The study, produced by the Gulf Oil Spill Ecotox Working Group at UC
Santa Barbara's National Center for Ecological Analysis and Synthesis
(NCEAS), is published in the May issue of the journal Bioscience. It is titled, "A Tale of Two Spills: Novel Science and Policy Implications of an Emerging New Oil Spill Model."
"The old model assumed that oil would simply float up to the surface
and accumulate there and along the coastline," said co-author Sean
Anderson, an associate professor at California State University Channel
Islands. "That model works well for pipeline breaks and tanker ruptures,
but it is inadequate for this novel type of deep blowout."
The 2010 Deepwater Horizon oil spill in the Gulf of Mexico was unlike
any oil spill science and society had encountered.
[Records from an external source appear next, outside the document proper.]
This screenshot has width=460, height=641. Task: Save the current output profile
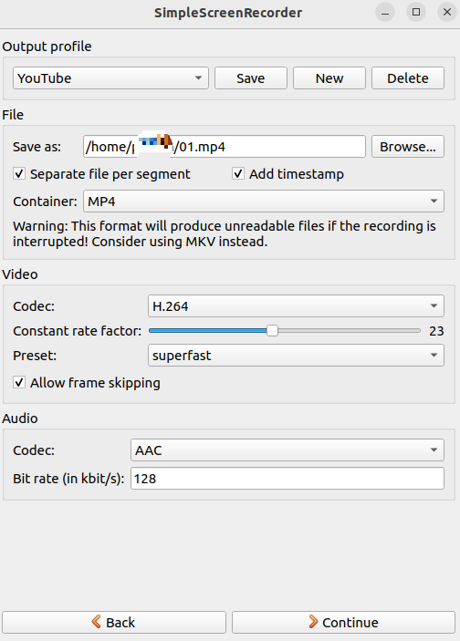click(251, 78)
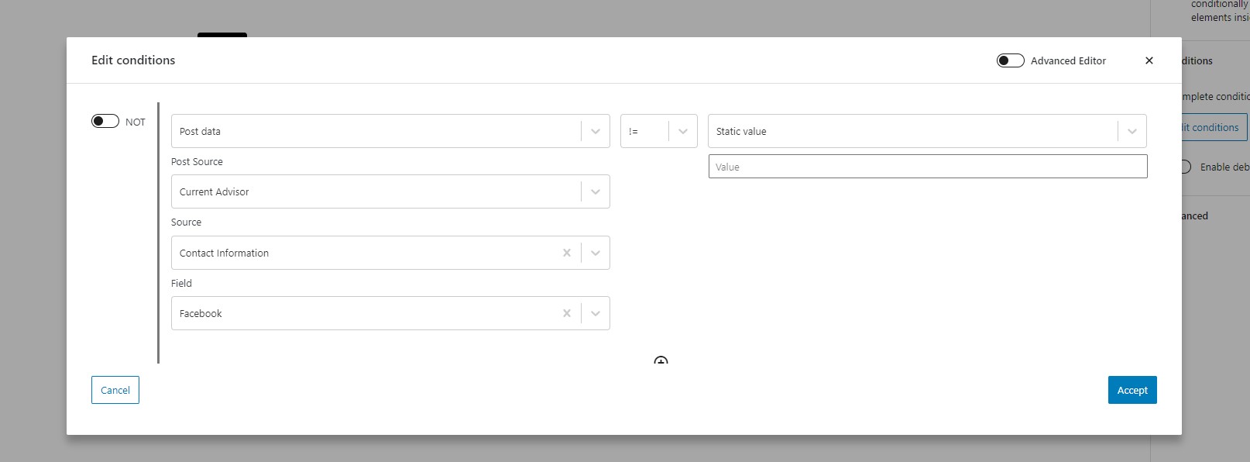
Task: Click the Cancel button
Action: [115, 390]

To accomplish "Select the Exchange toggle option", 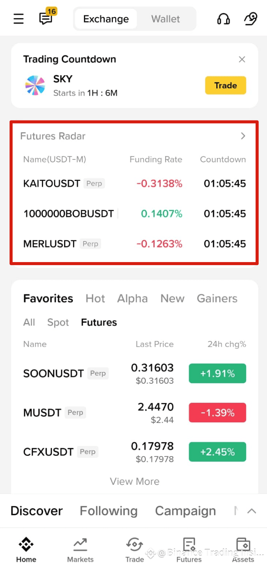I will pos(106,19).
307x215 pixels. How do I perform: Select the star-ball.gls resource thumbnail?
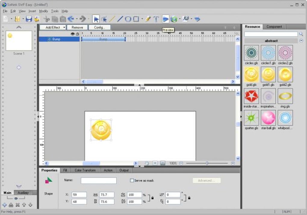click(268, 118)
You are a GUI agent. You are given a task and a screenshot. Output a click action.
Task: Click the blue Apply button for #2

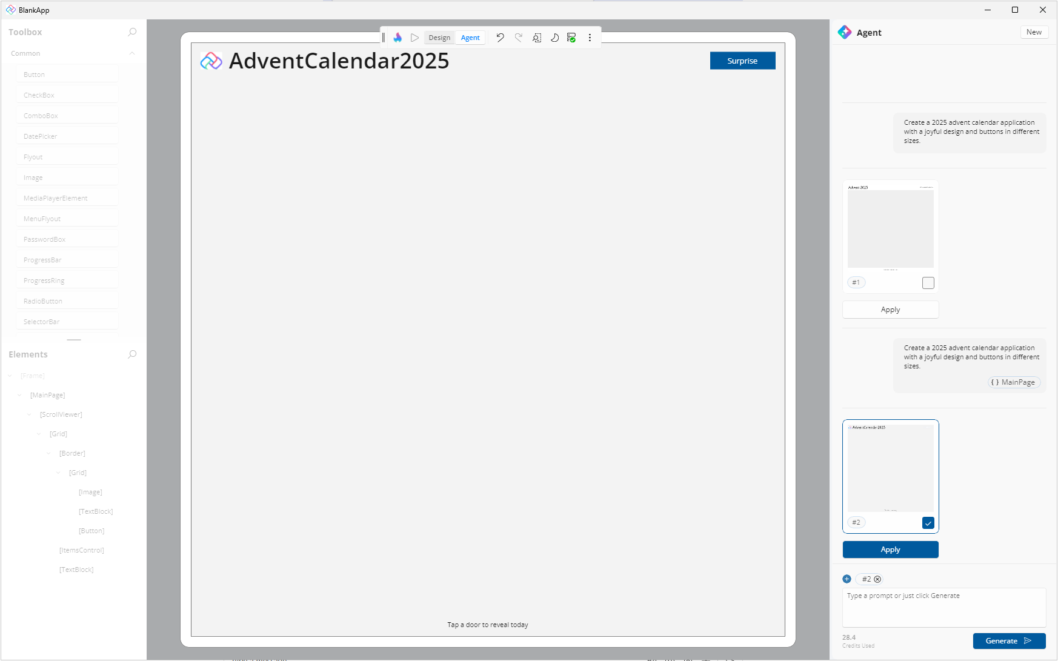point(890,550)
The blowout occurred
at unprecedented depths and released enormous quantities of oil (an
estimated 4.9 million barrels, or 206 million gallons). Marine and
wildlife habitats suffered major damage, and, according to authors, the
damage continues to happen today, out of sight. Local and regional
economies and livelihoods suffered as well.
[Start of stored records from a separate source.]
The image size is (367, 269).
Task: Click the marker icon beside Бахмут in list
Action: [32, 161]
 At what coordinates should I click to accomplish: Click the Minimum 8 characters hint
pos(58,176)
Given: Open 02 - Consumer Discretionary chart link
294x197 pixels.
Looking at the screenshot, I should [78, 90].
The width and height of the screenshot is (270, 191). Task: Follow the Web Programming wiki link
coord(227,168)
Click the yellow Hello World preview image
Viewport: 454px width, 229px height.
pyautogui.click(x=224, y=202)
According to the researchers -- a renowned group of ecotoxicologists,
oceanographers, and ecologists who convened under the auspices of NCEAS
while the spill was still active -- the response to clean up and
contain the oil followed a framework that assumed the oil's behavior
would mimic the more familiar shallow-water and surface spills, despite
the fact that the dynamics, fate, and effect of deep-water oil on
ecosystems are not understood.
"As the Deepwater Horizon spill unfolded, you would hear folks saying
things like, 'We all know what happens when oil and water mix; the oil
floats.' That wasn't the whole story, and that oversimplification
initially sent us down an incorrect path full of assumptions and actions
that were not the best possible use of our time and effort," said
Anderson.
After synthesizing existing knowledge to anticipate the potential
ecotoxicological effects of the spill, and highlighting major gaps in
scientific understanding, the scientists have created the first complete
conceptual model for understanding both the Deepwater Horizon spill and
analogous disasters in the future.
This new model accounts for how deepwater oil spills unfold and where
the resulting ecological impacts accrue. It also emphasizes that the
vast majority of the oil is retained at depth -- rapidly emulsified and
dispersed due to the physics of the pressurized oil jetting from the tip
of the wellbore -- and, among other response actions, calls into
question the efficacy of dispersants.
"We have generally hailed the use of [chemical] dispersants as
helpful, but really are basing this on the fact we seemed to have kept
oil from getting to the surface," argues co-author Gary Cherr, director
of UC Davis's Bodega Marine Lab. "The truth is, much of this oil
probably was staying at depth, independent of the amount of surfactants
we dumped into the ocean. And we dumped a lot of dispersants into the
ocean -- all told, approximately one-third of the global supply."
Co-author Ron Tjeerdema, chair of the Environmental Toxicology
Department at UC Davis, concurs. "The problem is, we really must address
the downside of such compounds, particularly in light of the fact that
the upside probably was not so great as it seemed at the time," he said.
Armed with a new foundation for research and policy implications, the
NCEAS Gulf Oil Spill Ecotox Working Group is calling for further
investigation into the long-term effects of deep-water oil spills.
"We now have a sense that the bulk of the impact was probably in the
mid-water and deep ocean," said the study's lead author, Charles "Pete"
Peterson, a professor at University of North Carolina at Chapel Hill,
who has been deeply involved in the study of the environmental effects
of the Exxon Valdez oil spill for over two decades. "Who the heck knows
what oil does to the mid-water pelagic and deep-dwelling critters? We
need an integrated collaboration between deepwater explorers, modelers,
ecotoxicologists, microbial ecologists, and so on รณ all working together
in unprecedented ways. We need a whole new type of marine ecology."